§ GIVEN TEXT:
========================================================================

# Suggestions for Laptop @40k



## ashs1 (Jul 15, 2014)

hi guys.. I need your Valuable help/suggestions yet again. 

I am planning to Sell off my Aging Desktop & will be replacing it with a Laptop ( space constraints & portability reasons ).
My Budget is Under 40k ( maybe additional 1k or 2k ONLY if the laptop is worth it ). My Primary Requirement will be  : 

1. Gaming : Somewhat moderate. I do, however hope, to play newer games at atleast medium or low settings.  ( primary priority )
2. Multimedia : Will be watching a lot of movies. So, would like the display to be good. ( secondary priority )
3. Browsing(5-10 tabs )/Torrent : Will be downloading a lot, so if low power consumption is present, its appreciated. ( lowest on priority list. If not present, no big deal  )

I know i shouldn't be aiming for gaming laptops when my budget is 40k & that i would get better specs if i was going for desktops, but as earlier stated, due to space constraints & portability reasons, i have to go for laptops.

I know Squat about laptops/processor versions/GPU models, so please bear my noobish behaviour.

========================================================================

§ RECORDED INFORMATION:
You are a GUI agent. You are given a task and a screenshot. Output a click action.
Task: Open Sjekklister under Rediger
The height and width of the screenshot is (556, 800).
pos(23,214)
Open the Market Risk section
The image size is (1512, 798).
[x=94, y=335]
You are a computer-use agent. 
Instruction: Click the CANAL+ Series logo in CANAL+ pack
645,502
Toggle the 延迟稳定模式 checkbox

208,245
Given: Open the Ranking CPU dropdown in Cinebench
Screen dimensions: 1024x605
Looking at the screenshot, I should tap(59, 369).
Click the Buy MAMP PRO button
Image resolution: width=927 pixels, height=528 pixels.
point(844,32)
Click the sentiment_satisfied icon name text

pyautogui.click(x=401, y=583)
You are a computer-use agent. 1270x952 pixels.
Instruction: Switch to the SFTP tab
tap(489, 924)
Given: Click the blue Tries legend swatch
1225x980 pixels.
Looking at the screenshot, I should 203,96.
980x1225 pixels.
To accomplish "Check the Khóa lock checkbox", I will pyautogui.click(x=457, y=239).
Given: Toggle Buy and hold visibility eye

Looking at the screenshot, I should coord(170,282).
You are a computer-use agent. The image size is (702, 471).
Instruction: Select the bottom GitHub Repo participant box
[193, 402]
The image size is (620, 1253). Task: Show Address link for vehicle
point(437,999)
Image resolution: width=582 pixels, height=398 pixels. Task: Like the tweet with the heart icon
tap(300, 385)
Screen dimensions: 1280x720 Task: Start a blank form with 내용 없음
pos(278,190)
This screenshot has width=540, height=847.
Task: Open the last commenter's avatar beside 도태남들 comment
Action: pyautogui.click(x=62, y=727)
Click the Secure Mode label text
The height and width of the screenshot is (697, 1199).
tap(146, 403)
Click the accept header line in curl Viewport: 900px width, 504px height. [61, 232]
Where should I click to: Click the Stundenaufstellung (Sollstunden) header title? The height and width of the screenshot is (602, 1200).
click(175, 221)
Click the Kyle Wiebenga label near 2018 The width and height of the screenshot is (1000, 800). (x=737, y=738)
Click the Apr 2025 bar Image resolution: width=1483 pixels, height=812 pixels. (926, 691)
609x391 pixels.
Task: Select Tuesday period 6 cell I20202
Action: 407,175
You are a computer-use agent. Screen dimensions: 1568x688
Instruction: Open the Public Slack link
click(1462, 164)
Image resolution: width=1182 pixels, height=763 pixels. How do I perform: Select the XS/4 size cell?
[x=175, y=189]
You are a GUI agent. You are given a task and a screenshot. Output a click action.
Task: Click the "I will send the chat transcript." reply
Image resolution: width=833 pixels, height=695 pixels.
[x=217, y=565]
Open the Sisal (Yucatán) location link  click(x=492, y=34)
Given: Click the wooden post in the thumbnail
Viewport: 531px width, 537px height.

========================================================================

§ STATED EXERCISE:
Reproduce the forum post about choosing a laptop word for word, from its title through its final line. Rely only on the forum post and set the data aside.

§ COMPLETED EXERCISE:
# Suggestions for Laptop @40k



## ashs1 (Jul 15, 2014)

hi guys.. I need your Valuable help/suggestions yet again. 

I am planning to Sell off my Aging Desktop & will be replacing it with a Laptop ( space constraints & portability reasons ).
My Budget is Under 40k ( maybe additional 1k or 2k ONLY if the laptop is worth it ). My Primary Requirement will be  : 

1. Gaming : Somewhat moderate. I do, however hope, to play newer games at atleast medium or low settings.  ( primary priority )
2. Multimedia : Will be watching a lot of movies. So, would like the display to be good. ( secondary priority )
3. Browsing(5-10 tabs )/Torrent : Will be downloading a lot, so if low power consumption is present, its appreciated. ( lowest on priority list. If not present, no big deal  )

I know i shouldn't be aiming for gaming laptops when my budget is 40k & that i would get better specs if i was going for desktops, but as earlier stated, due to space constraints & portability reasons, i have to go for laptops.

I know Squat about laptops/processor versions/GPU models, so please bear my noobish behaviour.